Sunday 16 September 2007

It's a Sunday ! All work and no play !

Ok, today i'm fighting my usual battle with myself that I often have on Saturdays and Sundays, so I'm writing about it so that I can understand more about it, get clear about it and stop battling with myself, procrastinating and ending up neither
  • enjoying a day off
  • accomplishing a great amount of work
What I really want is to have two or at least 1.5 days off every week, so I could stay in denial about it or I could just make it happen.

Time to start living I think

Come to think of it I don't think I'm very productive right now. I'm working far too many hours and probably the wrong hours.

I think I'm most productive on 7 hours sleep and I think if I adopt a pattern of going to bed before 11:30pm and getting up at about 6:30 that will really work.

I also want to make sure the house is tidy by 9:00pm each night and everything prepared or planned for the next day.
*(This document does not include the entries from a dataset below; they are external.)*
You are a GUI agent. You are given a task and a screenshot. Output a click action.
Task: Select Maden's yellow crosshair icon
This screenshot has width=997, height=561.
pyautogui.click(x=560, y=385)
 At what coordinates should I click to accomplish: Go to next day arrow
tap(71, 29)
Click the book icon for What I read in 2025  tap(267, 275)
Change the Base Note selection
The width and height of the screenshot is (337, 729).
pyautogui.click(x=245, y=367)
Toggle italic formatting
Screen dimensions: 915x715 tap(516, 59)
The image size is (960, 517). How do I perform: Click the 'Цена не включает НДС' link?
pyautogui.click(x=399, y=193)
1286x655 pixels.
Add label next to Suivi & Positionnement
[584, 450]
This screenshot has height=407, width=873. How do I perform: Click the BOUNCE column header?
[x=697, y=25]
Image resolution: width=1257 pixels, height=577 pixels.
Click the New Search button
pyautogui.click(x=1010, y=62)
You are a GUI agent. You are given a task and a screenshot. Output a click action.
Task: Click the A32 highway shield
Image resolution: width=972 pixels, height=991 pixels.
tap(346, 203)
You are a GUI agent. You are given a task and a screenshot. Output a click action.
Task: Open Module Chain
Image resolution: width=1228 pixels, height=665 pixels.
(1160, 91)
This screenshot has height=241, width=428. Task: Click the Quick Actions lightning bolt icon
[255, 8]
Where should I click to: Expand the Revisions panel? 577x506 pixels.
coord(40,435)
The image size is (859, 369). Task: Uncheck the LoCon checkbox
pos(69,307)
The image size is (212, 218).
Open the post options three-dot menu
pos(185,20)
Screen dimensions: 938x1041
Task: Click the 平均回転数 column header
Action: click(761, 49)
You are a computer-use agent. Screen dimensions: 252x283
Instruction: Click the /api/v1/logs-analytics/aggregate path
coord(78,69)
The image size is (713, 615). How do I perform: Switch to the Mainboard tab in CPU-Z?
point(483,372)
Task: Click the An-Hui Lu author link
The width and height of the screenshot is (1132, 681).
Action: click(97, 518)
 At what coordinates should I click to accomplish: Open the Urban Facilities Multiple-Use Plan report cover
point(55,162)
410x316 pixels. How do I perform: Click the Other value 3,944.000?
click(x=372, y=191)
I am committed to living a proactive life with a large dose of quality.

So why am i working all these hours ?


I really do not know why I'm working all these hours, I think a lot of it is fear based and also maybe its a substitute for something or I am trying to prove something (probably to myself), whatever it is I think if a lighten up a bit I will probably find myself more productive and profitable.

I do know one thing it is stopping me from persuing what I love most about life and that is relationships. This includes connections with friends and associates and also a primary relatonship.

I think it's partly because I have so much pain associated with recent relationships that I am not persuing them and thus filling in / compensating with work and then being in denial about what I really want

So that's it, more on the path of becoming a rock.